This April, the field of molecular biology will celebrate two remarkable anniversaries: sixty years since James Watson and Francis Crick introduced the world to the structure of DNA, and ten years since the completion of the Human Genome Project (HGP). The former taught us what genetic material looks like; the latter taught us what it says.
Today, the HGP seems almost quaint—what took 15 years and nearly $3 billion to complete in 2001 can now be accomplished in about a day for less than $10,000, and soon that cost will likely drop below $1000. (Indeed, that line may already be crossed, if only the sequencing process itself is considered.) The NHGRI Genome Sequencing Program estimates its per-genome cost is $7666. Illumina, whose HiSeq DNA sequencing systems produce the bulk of human genome sequence reads, offers its sequencing services for as little as $4000 in bulk, while Complete Genomics offers its genomes for $5000 or less.
“2013 is likely to be the year where we see the $1000 genome. It's going to become that cheap to sequence the human genome,” predicted Daniel Franklin, executive editor of The Economist (and nephew of DNA pioneer Rosalind Franklin), in an online video (1) accompanying the magazine's “The World in 2013” issue. If nothing else, the barrier could fall this September when the $10 million Archon X Prize competition takes place. To claim the prize, a team must produce 100 human genome sequences in 30 days or less, at a maximum cost of $1000 per genome sequence (with an error rate of at least 10-6 and at least 98% completeness).
The concept of a $1000 genome was first articulated at the start of the millennium. It's a price point that a sequenced genome on par with a laptop computer or a clinical test—a psychologically pleasing, if not completely arbitrary, value. But just what does it mean?
“That is the first and best question on this topic,” says Chad Nusbaum, co-director of the Genome Sequencing and Analysis Program at the Broad Institute in Cambridge, MA. The term itself is nebulous: Is $1000 a cost or a price? Does it include only the cost of reagents or does it fold in sample preparation and labor? And what about the bioinformatics analyses, the genome interpretation, and long-term data storage?
The time has come to ask just what that $1000 will buy.
The $5000 genome
As a general rule, research and development (R&D) is most expensive at the start, when producing that first success comes at the cost of many initial failures. Subsequent attempts cost far less as failure rates fall, technology prices drop, and economies of scale kick in.
Genomics is no different. And if there is one sequencing facility that can count on economies of scale, it is the BGI in Shenzhen, China. BGI houses 128 HiSeq 2000 instruments, each capable of producing 600 gigabases (Gb) of sequence data per run. As the human genome is 3 billion base pairs long, achieving an average 30x coverage means researchers must collect around 90 Gb of sequence per genome. Thus, during each 10-day HiSeq 2000 run, scientists can, in theory, interrogate up to six human genomes, depending on coverage.

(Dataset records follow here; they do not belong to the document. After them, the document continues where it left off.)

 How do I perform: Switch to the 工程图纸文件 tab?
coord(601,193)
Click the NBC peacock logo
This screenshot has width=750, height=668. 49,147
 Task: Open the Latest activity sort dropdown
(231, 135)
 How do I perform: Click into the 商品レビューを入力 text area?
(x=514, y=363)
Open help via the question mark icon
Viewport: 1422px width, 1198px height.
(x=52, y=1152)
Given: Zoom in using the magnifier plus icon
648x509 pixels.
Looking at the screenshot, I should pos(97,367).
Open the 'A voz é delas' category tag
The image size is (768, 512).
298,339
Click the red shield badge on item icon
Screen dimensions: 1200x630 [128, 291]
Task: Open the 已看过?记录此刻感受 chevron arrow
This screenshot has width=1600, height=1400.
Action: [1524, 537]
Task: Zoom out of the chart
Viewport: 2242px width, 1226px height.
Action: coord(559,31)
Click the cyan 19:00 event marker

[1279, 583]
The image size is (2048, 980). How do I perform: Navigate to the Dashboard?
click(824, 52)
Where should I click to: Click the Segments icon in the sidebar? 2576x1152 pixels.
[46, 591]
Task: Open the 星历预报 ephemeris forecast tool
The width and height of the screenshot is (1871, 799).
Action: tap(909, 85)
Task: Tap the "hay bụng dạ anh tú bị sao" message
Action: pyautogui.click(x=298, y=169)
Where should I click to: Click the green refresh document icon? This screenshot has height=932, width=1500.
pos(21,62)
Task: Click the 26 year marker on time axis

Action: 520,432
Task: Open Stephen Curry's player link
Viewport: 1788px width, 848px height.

BGI declines to quote exact prices, but citing an online quote from Illumina for a New York–based medical school, Deputy Director Xun Xu estimates a single HiSeq 2000 run costs about $12,000 in consumables; assuming five samples per run, reagent costs run about $2400 per genome. That represents the bulk of genome sequencing cost today, Xu says; sample preparation and library construction are relatively inexpensive and largely automated, working out to $500 —1,000 per genome. In total, that adds up to around $3000 for reagents and labor, plus another $1000 or so for instrument depreciation.
Noting the apparent differences in genome pricing at different sequencing centers, Nusbaum —who also declines to quote a per-genome cost for the Broad Institute—says it is important to consider the “all-in” or “true” cost of sequencing: that is, not just the reagents, but factoring in everything from blood tubes to labor to instrument amortization. “You want to be very clear about how you are determining the cost,” Nusbaum explains. “There is a difference between the cost of doing the experiment, versus the true cost…for genomes, I think it's important to do the ‘true cost’.”